Mike Kennedy

No. 21, 27
- Position: Safety

Personal information
- Born: February 26, 1959 (age 67) Toledo, Ohio, U.S.
- Listed height: 6 ft 0 in (1.83 m)
- Listed weight: 195 lb (88 kg)

Career information
- High school: St. Francis DeSales (Toledo)
- College: Toledo
- NFL draft: 1982: undrafted

Career history
- Atlanta Falcons (1982)*; Buffalo Bills (1983); Houston Oilers (1984);
- * Offseason and/or practice squad member only

Awards and highlights
- Second-team All-American (1981); 2x First-team All-MAC (1979, 1981);

Career NFL statistics
- Interceptions: 1
- Fumble recoveries: 1
- Touchdowns: 1
- Stats at Pro Football Reference

= Mike Kennedy (American football) =

American football player (born 1959)

Michael Scott Kennedy (born February 26, 1959) is an American former professional football player who was a defensive back in the National Football League (NFL).

Born and raised in Toledo, Ohio, Kennedy played scholastically at St. Francis de Sales School.

== Career ==
Kennedy played college football at the University of Toledo for the Toledo Rockets from 1977 to 1979 and 1981. He was named to the starting lineup in the fourth game of his freshman season and became one of the Rockets' best defensive backs. During his time with the Rockets, he made 314 tackles and was voted the team's best player in 1979 and 1981, as well as being named to the First-Team All-MAC. In 1981, he was also voted to the Second-Team All American by the Newspaper Enterprise Association. In 1979, he finished third in the vote for the MAC's best defensive player. For the 100th anniversary of the Rockets in 2017, Kennedy was voted 18th on the All-Century Team.

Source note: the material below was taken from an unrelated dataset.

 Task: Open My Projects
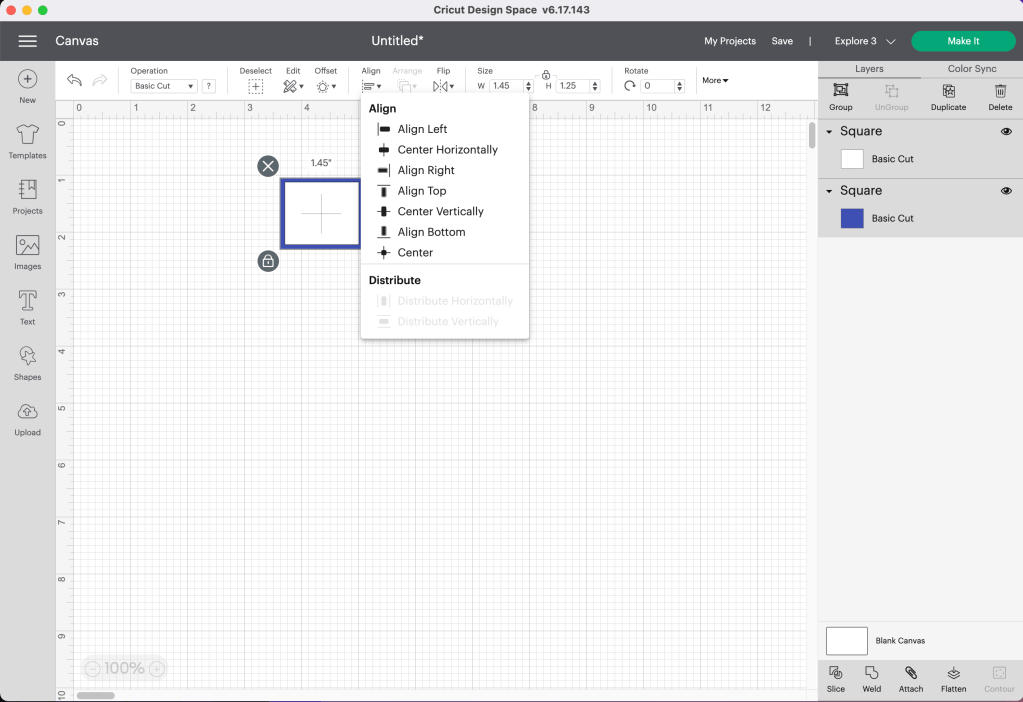729,41
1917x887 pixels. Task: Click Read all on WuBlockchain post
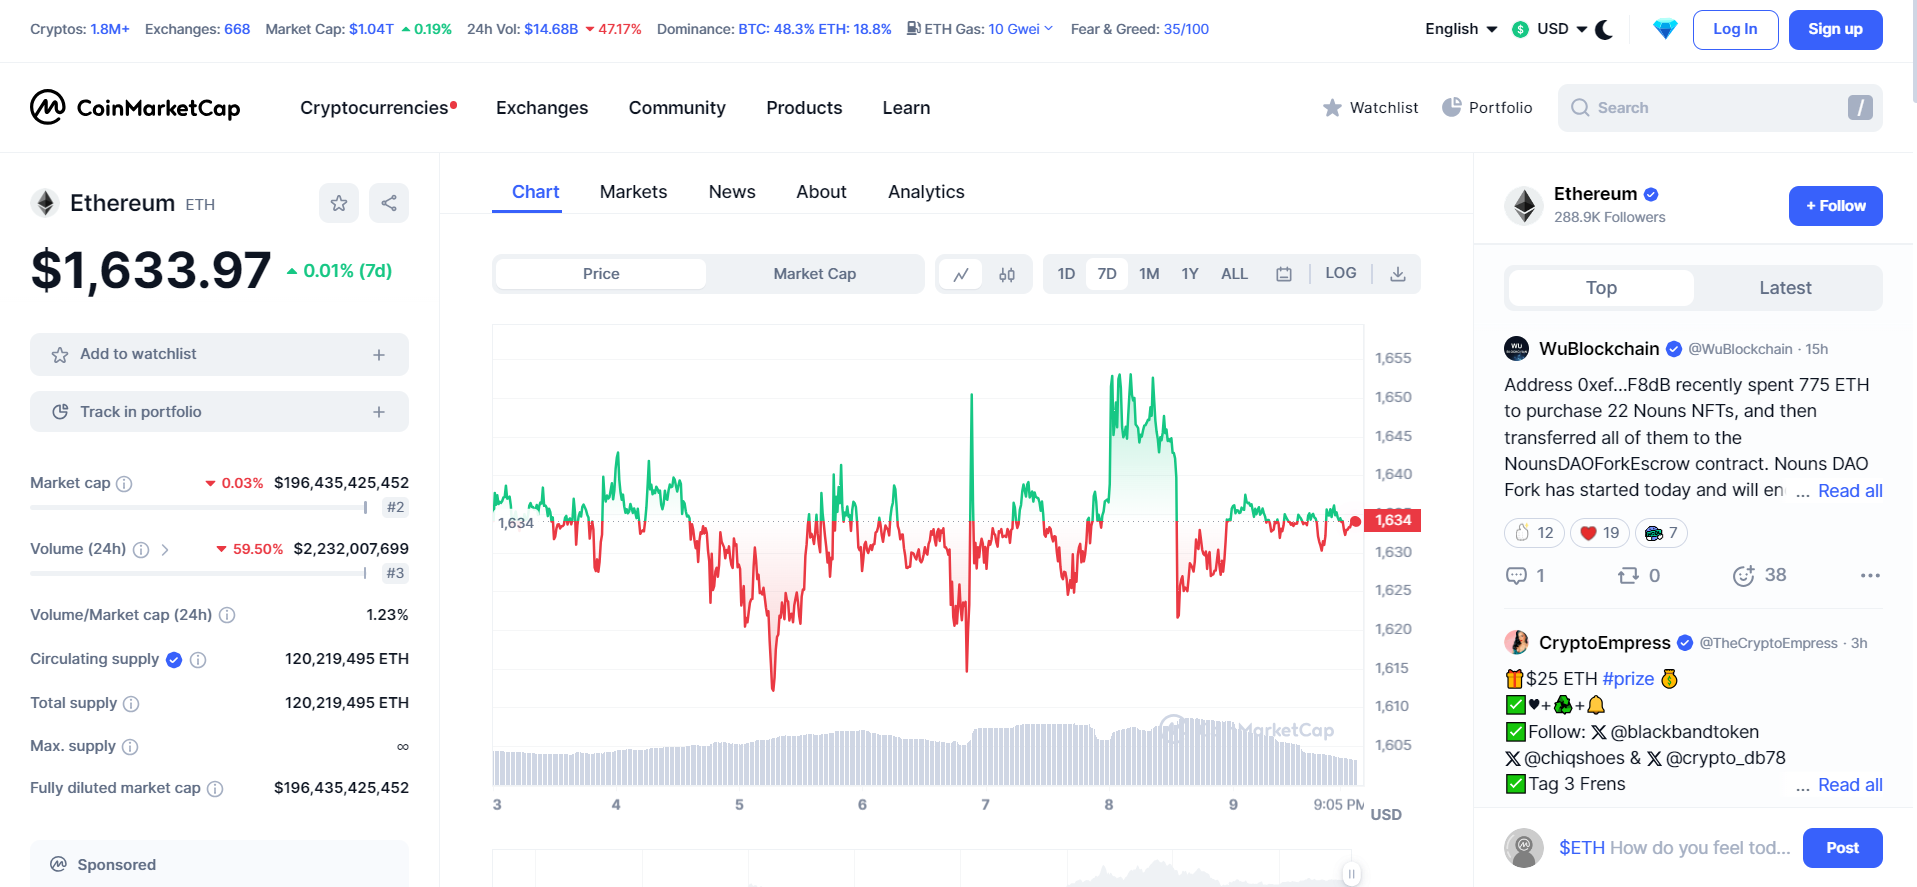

Kennedy played the entire preseason of the 1983 season with the Buffalo Bills, but was released before the start of the regular season. On September 28, 1983, the Bills re-signed him. He played the rest of the season with the Bills, starting seven games. Kennedy made 59 tackles and caught one interception, which he returned for a 22-yard touchdown. He was released on August 27, 1984, before the start of the 1984 season, but was signed by the Houston Oilers on August 30, 1984. On August 21, 1985, Kennedy was released by the Oilers.